**What you are asked to do:** Give again, exactly and without pictures, the lines running from the line with "Task: Open options" to the end of the records below.

(Dataset entries)

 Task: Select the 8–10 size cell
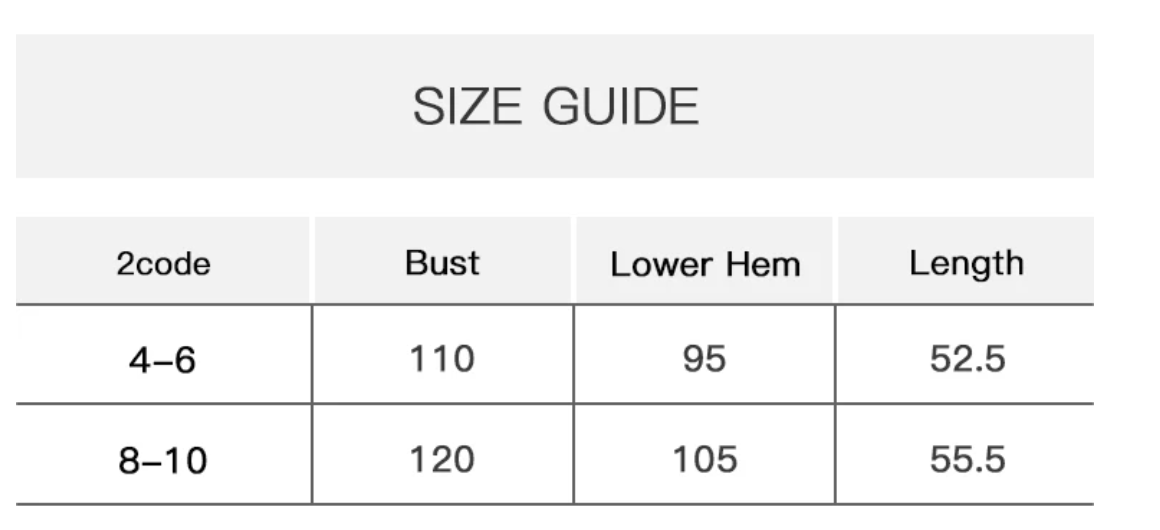(x=162, y=460)
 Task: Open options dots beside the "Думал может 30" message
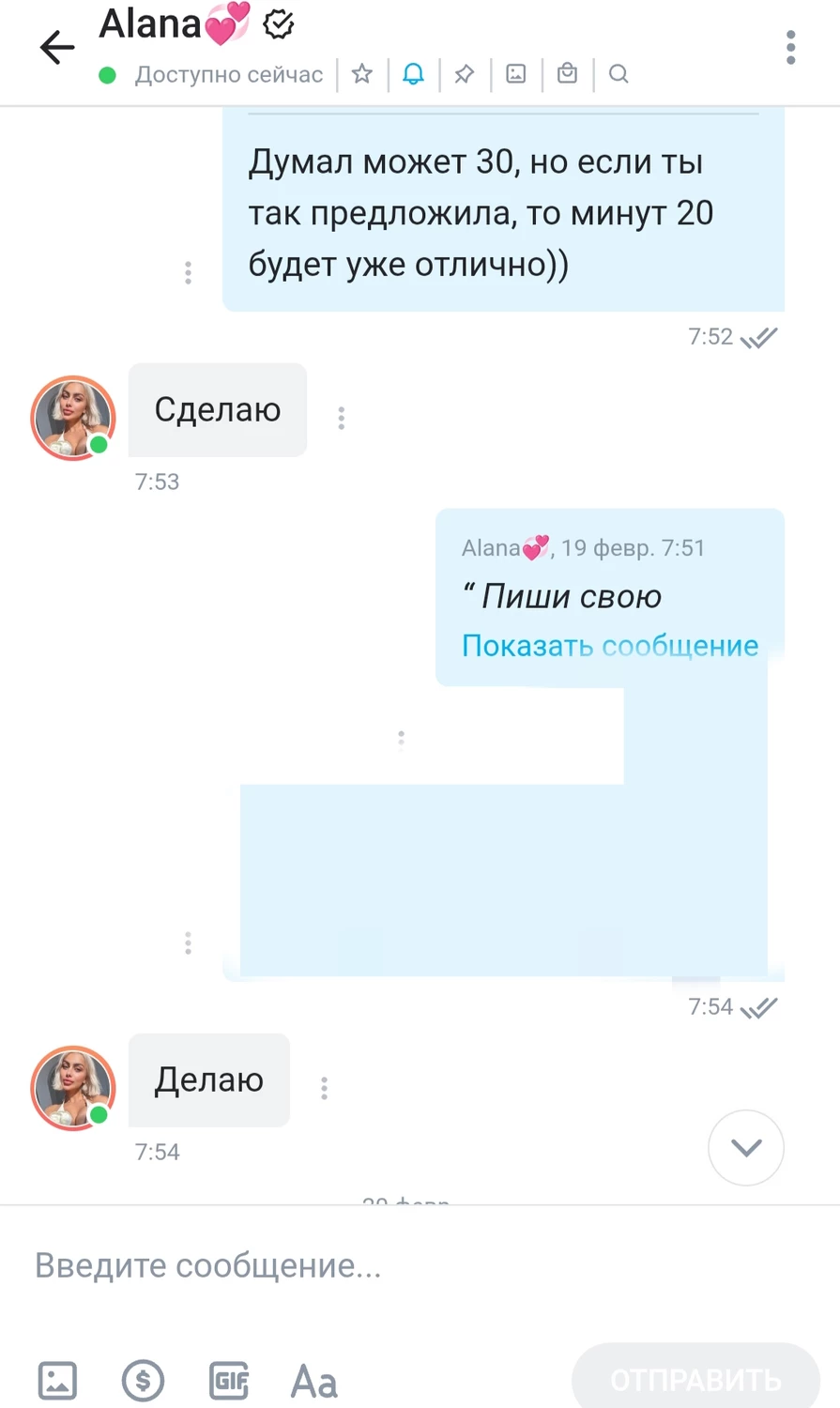pos(189,272)
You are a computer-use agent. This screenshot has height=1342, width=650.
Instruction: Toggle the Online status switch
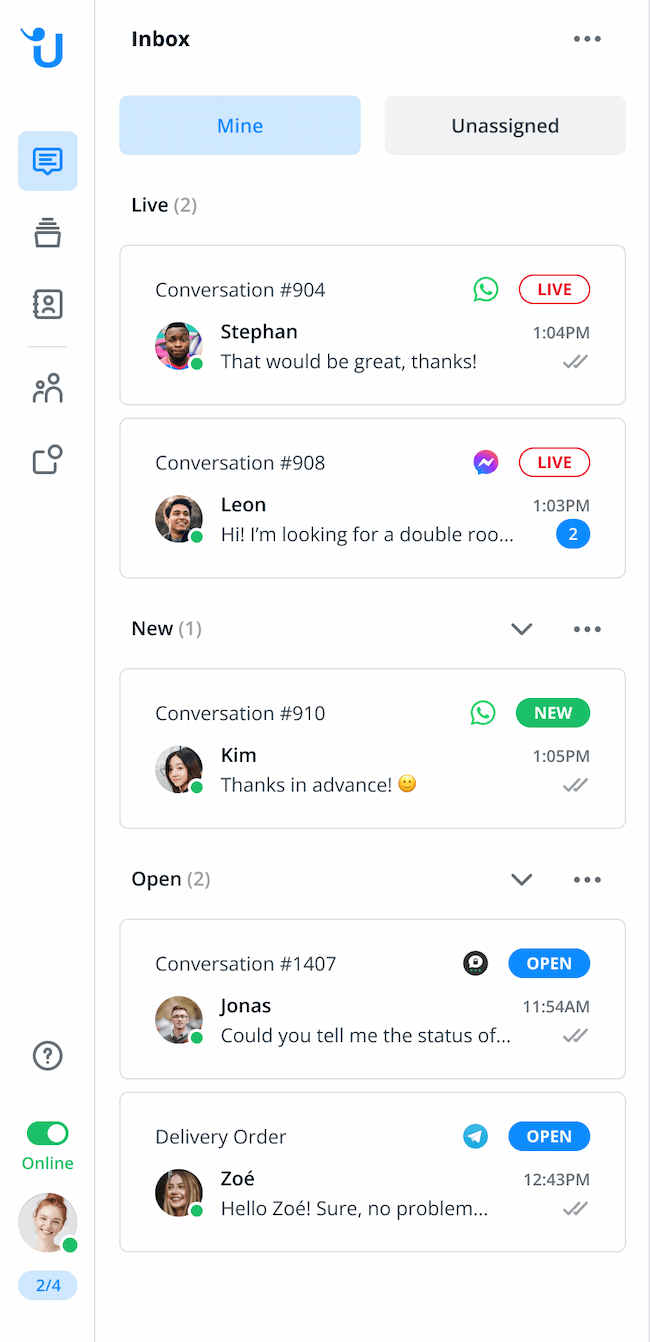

**Task answer:**
 Task: Open options dots beside the "Думал может 30" message
pos(189,272)
You are a computer-use agent. This screenshot has height=1342, width=650.
Instruction: Toggle the Online status switch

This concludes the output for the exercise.